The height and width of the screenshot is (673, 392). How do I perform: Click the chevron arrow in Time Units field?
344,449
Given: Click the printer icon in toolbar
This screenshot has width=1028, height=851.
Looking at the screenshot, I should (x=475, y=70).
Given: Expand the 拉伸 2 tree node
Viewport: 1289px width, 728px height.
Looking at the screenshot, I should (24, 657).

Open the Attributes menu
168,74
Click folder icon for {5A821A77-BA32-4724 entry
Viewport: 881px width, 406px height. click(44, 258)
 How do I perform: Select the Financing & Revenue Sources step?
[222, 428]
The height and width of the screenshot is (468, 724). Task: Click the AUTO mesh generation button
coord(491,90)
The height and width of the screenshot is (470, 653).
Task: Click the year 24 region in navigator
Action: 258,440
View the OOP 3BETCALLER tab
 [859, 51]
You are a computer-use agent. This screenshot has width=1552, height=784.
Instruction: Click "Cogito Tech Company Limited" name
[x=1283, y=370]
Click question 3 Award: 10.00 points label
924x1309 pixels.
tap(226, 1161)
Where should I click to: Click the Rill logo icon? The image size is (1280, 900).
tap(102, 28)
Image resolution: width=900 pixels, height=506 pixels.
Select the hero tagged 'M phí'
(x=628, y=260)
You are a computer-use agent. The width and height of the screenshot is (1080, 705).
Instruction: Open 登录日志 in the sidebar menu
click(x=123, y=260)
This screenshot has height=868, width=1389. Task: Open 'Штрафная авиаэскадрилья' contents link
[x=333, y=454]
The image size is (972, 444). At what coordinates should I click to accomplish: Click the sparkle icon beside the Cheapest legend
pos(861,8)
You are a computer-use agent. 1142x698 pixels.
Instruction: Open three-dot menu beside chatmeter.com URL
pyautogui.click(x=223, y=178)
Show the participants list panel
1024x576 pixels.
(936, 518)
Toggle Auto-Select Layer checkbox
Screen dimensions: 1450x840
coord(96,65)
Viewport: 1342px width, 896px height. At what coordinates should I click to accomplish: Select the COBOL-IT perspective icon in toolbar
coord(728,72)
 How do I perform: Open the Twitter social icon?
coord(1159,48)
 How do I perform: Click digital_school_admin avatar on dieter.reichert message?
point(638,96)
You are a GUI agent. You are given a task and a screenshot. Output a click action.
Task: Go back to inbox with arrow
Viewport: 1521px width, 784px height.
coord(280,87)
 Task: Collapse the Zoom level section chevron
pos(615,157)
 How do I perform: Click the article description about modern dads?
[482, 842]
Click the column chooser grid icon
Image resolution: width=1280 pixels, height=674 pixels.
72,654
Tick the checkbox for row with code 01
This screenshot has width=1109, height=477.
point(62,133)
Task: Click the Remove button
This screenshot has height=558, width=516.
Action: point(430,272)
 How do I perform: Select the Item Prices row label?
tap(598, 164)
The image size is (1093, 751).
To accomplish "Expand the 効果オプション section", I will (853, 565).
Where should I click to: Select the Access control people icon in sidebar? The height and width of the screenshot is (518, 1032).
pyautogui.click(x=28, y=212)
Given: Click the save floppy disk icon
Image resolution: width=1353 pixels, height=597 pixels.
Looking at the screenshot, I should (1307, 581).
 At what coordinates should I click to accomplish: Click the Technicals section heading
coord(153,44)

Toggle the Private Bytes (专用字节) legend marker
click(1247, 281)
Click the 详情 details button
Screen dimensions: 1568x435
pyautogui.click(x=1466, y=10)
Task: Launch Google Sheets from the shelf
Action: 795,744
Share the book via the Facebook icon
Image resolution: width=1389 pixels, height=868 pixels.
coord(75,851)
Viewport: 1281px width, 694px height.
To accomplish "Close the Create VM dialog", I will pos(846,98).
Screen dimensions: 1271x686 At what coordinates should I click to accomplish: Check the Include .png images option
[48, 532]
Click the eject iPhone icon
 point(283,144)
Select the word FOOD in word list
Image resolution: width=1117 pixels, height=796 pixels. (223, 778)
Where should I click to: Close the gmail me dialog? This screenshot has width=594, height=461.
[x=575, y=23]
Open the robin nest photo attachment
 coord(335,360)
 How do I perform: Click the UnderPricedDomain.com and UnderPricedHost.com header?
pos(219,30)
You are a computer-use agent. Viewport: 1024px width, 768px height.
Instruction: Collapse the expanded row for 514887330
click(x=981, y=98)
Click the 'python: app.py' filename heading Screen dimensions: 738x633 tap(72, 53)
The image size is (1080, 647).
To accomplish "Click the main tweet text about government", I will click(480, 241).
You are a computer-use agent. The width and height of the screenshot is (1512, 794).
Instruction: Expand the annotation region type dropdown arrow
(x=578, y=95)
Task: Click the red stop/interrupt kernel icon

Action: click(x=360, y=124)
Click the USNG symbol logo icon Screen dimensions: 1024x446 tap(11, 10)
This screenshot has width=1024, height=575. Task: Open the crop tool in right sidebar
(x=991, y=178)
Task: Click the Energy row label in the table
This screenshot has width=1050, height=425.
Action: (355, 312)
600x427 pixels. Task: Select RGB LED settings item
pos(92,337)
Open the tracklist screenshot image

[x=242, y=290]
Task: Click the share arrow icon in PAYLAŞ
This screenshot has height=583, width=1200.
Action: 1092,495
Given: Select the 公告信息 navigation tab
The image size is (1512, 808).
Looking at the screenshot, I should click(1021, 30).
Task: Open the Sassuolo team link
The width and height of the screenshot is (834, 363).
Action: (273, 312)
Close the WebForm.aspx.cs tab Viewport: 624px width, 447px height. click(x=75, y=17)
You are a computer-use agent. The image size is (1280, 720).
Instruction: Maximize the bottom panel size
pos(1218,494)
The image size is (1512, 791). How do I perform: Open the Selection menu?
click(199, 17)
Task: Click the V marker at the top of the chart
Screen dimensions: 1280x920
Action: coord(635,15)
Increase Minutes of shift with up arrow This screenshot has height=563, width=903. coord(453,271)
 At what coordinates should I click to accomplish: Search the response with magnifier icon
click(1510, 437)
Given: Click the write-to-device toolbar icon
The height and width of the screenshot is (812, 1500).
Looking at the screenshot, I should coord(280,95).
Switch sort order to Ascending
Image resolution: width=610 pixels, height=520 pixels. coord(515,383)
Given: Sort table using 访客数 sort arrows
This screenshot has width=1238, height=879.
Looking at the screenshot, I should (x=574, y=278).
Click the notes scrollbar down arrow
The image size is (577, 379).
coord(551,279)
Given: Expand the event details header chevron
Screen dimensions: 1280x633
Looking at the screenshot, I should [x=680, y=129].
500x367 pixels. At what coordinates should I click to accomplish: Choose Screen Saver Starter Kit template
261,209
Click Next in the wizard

TASK — Write the records out once more, word for word.

ANSWER BOX —
The height and width of the screenshot is (673, 392). How do I perform: Click the chevron arrow in Time Units field?
344,449
Given: Click the printer icon in toolbar
This screenshot has width=1028, height=851.
Looking at the screenshot, I should (x=475, y=70).
Given: Expand the 拉伸 2 tree node
Viewport: 1289px width, 728px height.
Looking at the screenshot, I should (24, 657).

Open the Attributes menu
168,74
Click folder icon for {5A821A77-BA32-4724 entry
Viewport: 881px width, 406px height. click(44, 258)
 How do I perform: Select the Financing & Revenue Sources step?
[222, 428]
The height and width of the screenshot is (468, 724). Task: Click the AUTO mesh generation button
coord(491,90)
The height and width of the screenshot is (470, 653).
Task: Click the year 24 region in navigator
Action: 258,440
View the OOP 3BETCALLER tab
 [859, 51]
You are a computer-use agent. This screenshot has width=1552, height=784.
Instruction: Click "Cogito Tech Company Limited" name
[x=1283, y=370]
Click question 3 Award: 10.00 points label
924x1309 pixels.
tap(226, 1161)
Where should I click to: Click the Rill logo icon? The image size is (1280, 900).
tap(102, 28)
Image resolution: width=900 pixels, height=506 pixels.
Select the hero tagged 'M phí'
(x=628, y=260)
You are a computer-use agent. The width and height of the screenshot is (1080, 705).
Instruction: Open 登录日志 in the sidebar menu
click(x=123, y=260)
This screenshot has height=868, width=1389. Task: Open 'Штрафная авиаэскадрилья' contents link
[x=333, y=454]
The image size is (972, 444). At what coordinates should I click to accomplish: Click the sparkle icon beside the Cheapest legend
pos(861,8)
You are a computer-use agent. 1142x698 pixels.
Instruction: Open three-dot menu beside chatmeter.com URL
pyautogui.click(x=223, y=178)
Show the participants list panel
1024x576 pixels.
(936, 518)
Toggle Auto-Select Layer checkbox
Screen dimensions: 1450x840
coord(96,65)
Viewport: 1342px width, 896px height. At what coordinates should I click to accomplish: Select the COBOL-IT perspective icon in toolbar
coord(728,72)
 How do I perform: Open the Twitter social icon?
coord(1159,48)
 How do I perform: Click digital_school_admin avatar on dieter.reichert message?
point(638,96)
You are a GUI agent. You are given a task and a screenshot. Output a click action.
Task: Go back to inbox with arrow
Viewport: 1521px width, 784px height.
coord(280,87)
 Task: Collapse the Zoom level section chevron
pos(615,157)
 How do I perform: Click the article description about modern dads?
[482, 842]
Click the column chooser grid icon
Image resolution: width=1280 pixels, height=674 pixels.
72,654
Tick the checkbox for row with code 01
This screenshot has width=1109, height=477.
point(62,133)
Task: Click the Remove button
This screenshot has height=558, width=516.
Action: point(430,272)
 How do I perform: Select the Item Prices row label?
tap(598, 164)
The image size is (1093, 751).
To accomplish "Expand the 効果オプション section", I will (853, 565).
Where should I click to: Select the Access control people icon in sidebar? The height and width of the screenshot is (518, 1032).
pyautogui.click(x=28, y=212)
Given: Click the save floppy disk icon
Image resolution: width=1353 pixels, height=597 pixels.
Looking at the screenshot, I should (1307, 581).
 At what coordinates should I click to accomplish: Click the Technicals section heading
coord(153,44)

Toggle the Private Bytes (专用字节) legend marker
click(1247, 281)
Click the 详情 details button
Screen dimensions: 1568x435
pyautogui.click(x=1466, y=10)
Task: Launch Google Sheets from the shelf
Action: 795,744
Share the book via the Facebook icon
Image resolution: width=1389 pixels, height=868 pixels.
coord(75,851)
Viewport: 1281px width, 694px height.
To accomplish "Close the Create VM dialog", I will pos(846,98).
Screen dimensions: 1271x686 At what coordinates should I click to accomplish: Check the Include .png images option
[48, 532]
Click the eject iPhone icon
 point(283,144)
Select the word FOOD in word list
Image resolution: width=1117 pixels, height=796 pixels. (223, 778)
Where should I click to: Close the gmail me dialog? This screenshot has width=594, height=461.
[x=575, y=23]
Open the robin nest photo attachment
 coord(335,360)
 How do I perform: Click the UnderPricedDomain.com and UnderPricedHost.com header?
pos(219,30)
You are a computer-use agent. Viewport: 1024px width, 768px height.
Instruction: Collapse the expanded row for 514887330
click(x=981, y=98)
Click the 'python: app.py' filename heading Screen dimensions: 738x633 tap(72, 53)
The image size is (1080, 647).
To accomplish "Click the main tweet text about government", I will click(480, 241).
You are a computer-use agent. The width and height of the screenshot is (1512, 794).
Instruction: Expand the annotation region type dropdown arrow
(x=578, y=95)
Task: Click the red stop/interrupt kernel icon

Action: click(x=360, y=124)
Click the USNG symbol logo icon Screen dimensions: 1024x446 tap(11, 10)
This screenshot has width=1024, height=575. Task: Open the crop tool in right sidebar
(x=991, y=178)
Task: Click the Energy row label in the table
This screenshot has width=1050, height=425.
Action: (355, 312)
600x427 pixels. Task: Select RGB LED settings item
pos(92,337)
Open the tracklist screenshot image

[x=242, y=290]
Task: Click the share arrow icon in PAYLAŞ
This screenshot has height=583, width=1200.
Action: 1092,495
Given: Select the 公告信息 navigation tab
The image size is (1512, 808).
Looking at the screenshot, I should click(1021, 30).
Task: Open the Sassuolo team link
The width and height of the screenshot is (834, 363).
Action: (273, 312)
Close the WebForm.aspx.cs tab Viewport: 624px width, 447px height. click(x=75, y=17)
You are a computer-use agent. The image size is (1280, 720).
Instruction: Maximize the bottom panel size
pos(1218,494)
The image size is (1512, 791). How do I perform: Open the Selection menu?
click(199, 17)
Task: Click the V marker at the top of the chart
Screen dimensions: 1280x920
Action: coord(635,15)
Increase Minutes of shift with up arrow This screenshot has height=563, width=903. coord(453,271)
 At what coordinates should I click to accomplish: Search the response with magnifier icon
click(1510, 437)
Given: Click the write-to-device toolbar icon
The height and width of the screenshot is (812, 1500).
Looking at the screenshot, I should coord(280,95).
Switch sort order to Ascending
Image resolution: width=610 pixels, height=520 pixels. coord(515,383)
Given: Sort table using 访客数 sort arrows
This screenshot has width=1238, height=879.
Looking at the screenshot, I should (x=574, y=278).
Click the notes scrollbar down arrow
The image size is (577, 379).
coord(551,279)
Given: Expand the event details header chevron
Screen dimensions: 1280x633
Looking at the screenshot, I should [x=680, y=129].
500x367 pixels. At what coordinates should I click to accomplish: Choose Screen Saver Starter Kit template
261,209
Click Next in the wizard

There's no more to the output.